Habs defenceman Chris Wideman claims the impact was immediate.
As a recent guest on the Cam & Strick podcast, hosted by former NHL enforcer Cam Janssen and longtime NHL reporter Andy Strickland, the Canadiens defenceman had plenty to say about his coach’s locker room presence.
Martin St. Louis’s first speech after being hired by Montreal is legendary according to those who were there. Full conversation with Chris Wideman up now on all platforms! @CamandStrick #GOHabsGo pic.twitter.com/eTrRs0RvAX
— Andy Strickland (@andystrickland) May 9, 2023
Wideman called the moment he found out that the Habs hired St. Louis, who had previously been coaching his son’s Peewee hockey team, one of the coolest of his career.
“He was one of my favorite players growing up,” Wideman admits. “And, he comes in and and just the speech he gave, the way he united a group that was so down and so lost.

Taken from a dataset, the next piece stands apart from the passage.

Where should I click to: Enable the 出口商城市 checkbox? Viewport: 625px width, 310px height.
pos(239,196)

I’ll never forget it.”
While he didn’t want to divulge exactly what was said that day, the 33-year-old revealed that Montreal’s former equipment manager Pierre Gervais was very impressed with the Hockey Hall of Famer’s words.
“We had our equipment manager, that had worked there for the past 30-plus years, say that that was the best speech he’d ever heard.”

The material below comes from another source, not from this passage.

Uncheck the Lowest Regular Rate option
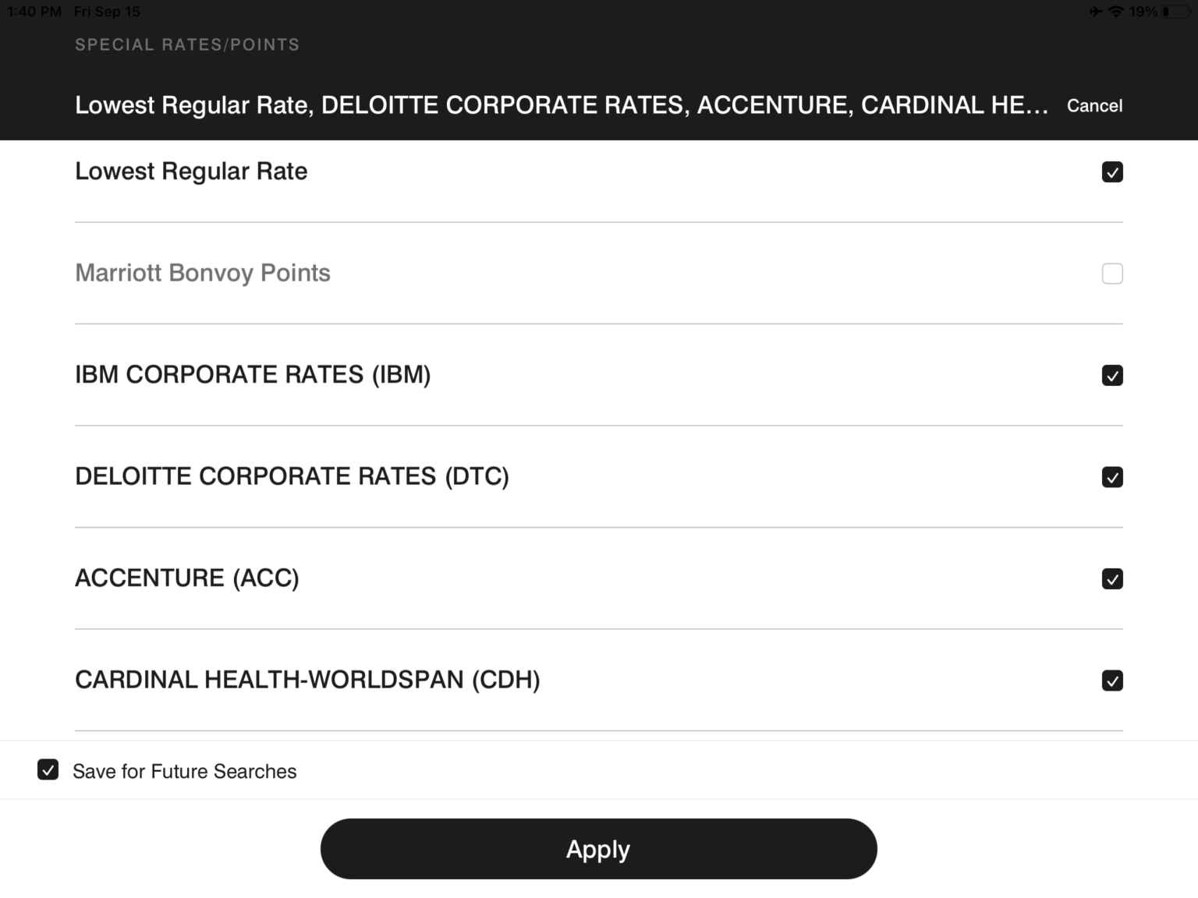 tap(1113, 171)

Part of St. Louis’ ability to connect with his players comes from the fact that he had a difficult start to his career, going undrafted and working his way to NHL superstardom, ultimately becoming one of the best forwards of his generation.
“He looked around the room, he said, ‘I’ve literally been every single one of your shoes,'” Wideman explains. “I’ve been the guy that’s been a minor leaguer that everybody wrote off. I’ve been a guy that’s been up and down. I’ve been a guy fighting for my job in the NHL.”
As for how he compares to the many coaches Wideman has played under throughout the years, the defenceman claims that the level of respect is the highest he’s ever witnessed.
“I’ve played on a lot of teams. You really get this respect factor that I’ve never seen,” says Wideman. “You’re almost in awe. And he’s a cool guy.”